Aim: Quote the entries below verbatim, from the line containing "You are a computer-use agent. The" through the last line of the entries, both ends included.

Records for the exercise:

■ ■ ■

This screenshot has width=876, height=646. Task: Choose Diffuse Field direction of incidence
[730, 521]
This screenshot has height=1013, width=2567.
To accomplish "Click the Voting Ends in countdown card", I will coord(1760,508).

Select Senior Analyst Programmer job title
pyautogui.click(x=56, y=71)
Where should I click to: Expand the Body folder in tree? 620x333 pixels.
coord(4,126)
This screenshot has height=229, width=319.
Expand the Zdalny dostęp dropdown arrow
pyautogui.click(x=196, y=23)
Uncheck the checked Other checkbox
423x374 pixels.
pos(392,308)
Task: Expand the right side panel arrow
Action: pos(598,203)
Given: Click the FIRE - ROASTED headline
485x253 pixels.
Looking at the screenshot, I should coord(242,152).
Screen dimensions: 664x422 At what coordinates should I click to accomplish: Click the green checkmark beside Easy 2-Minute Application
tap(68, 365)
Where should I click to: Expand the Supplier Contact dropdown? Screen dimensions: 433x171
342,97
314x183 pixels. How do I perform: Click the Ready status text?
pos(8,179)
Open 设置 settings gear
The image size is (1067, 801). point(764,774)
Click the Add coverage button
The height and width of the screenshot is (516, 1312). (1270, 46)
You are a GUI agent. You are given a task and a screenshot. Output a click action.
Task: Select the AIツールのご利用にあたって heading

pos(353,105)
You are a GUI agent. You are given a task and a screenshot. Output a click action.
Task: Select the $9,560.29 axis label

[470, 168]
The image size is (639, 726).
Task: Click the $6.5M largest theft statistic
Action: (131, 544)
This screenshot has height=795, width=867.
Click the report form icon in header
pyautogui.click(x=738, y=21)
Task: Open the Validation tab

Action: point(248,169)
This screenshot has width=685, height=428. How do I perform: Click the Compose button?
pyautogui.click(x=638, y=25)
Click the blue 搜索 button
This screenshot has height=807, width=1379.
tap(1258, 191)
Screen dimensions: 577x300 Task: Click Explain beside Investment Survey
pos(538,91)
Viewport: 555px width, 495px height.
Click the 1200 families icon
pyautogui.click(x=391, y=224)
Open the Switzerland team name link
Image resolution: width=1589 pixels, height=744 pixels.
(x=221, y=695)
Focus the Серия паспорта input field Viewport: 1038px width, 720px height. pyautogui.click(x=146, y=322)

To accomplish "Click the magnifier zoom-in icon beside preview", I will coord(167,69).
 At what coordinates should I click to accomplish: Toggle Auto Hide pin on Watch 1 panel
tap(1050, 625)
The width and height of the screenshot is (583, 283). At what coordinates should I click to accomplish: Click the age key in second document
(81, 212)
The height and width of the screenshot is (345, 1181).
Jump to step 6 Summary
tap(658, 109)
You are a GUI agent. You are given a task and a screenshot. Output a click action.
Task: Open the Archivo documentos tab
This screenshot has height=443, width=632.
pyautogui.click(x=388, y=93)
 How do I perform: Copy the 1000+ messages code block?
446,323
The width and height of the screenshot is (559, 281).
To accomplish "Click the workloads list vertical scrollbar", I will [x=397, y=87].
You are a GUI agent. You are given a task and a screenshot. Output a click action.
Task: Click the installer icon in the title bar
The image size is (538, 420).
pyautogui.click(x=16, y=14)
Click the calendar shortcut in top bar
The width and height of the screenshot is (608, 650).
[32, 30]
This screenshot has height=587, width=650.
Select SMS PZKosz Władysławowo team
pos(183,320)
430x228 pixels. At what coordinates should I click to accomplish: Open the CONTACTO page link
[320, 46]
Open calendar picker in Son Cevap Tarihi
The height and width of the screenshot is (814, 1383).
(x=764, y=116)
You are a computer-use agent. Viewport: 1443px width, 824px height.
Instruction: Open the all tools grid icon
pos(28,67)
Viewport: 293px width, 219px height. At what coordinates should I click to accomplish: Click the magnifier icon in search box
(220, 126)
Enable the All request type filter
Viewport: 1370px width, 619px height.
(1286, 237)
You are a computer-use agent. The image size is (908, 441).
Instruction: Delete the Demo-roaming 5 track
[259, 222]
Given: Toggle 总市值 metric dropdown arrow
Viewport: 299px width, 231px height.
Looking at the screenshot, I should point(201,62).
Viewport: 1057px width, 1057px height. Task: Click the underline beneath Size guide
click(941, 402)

■ ■ ■

Expected answer:
You are a computer-use agent. The image size is (908, 441).
Instruction: Delete the Demo-roaming 5 track
[259, 222]
Given: Toggle 总市值 metric dropdown arrow
Viewport: 299px width, 231px height.
Looking at the screenshot, I should point(201,62).
Viewport: 1057px width, 1057px height. Task: Click the underline beneath Size guide
click(941, 402)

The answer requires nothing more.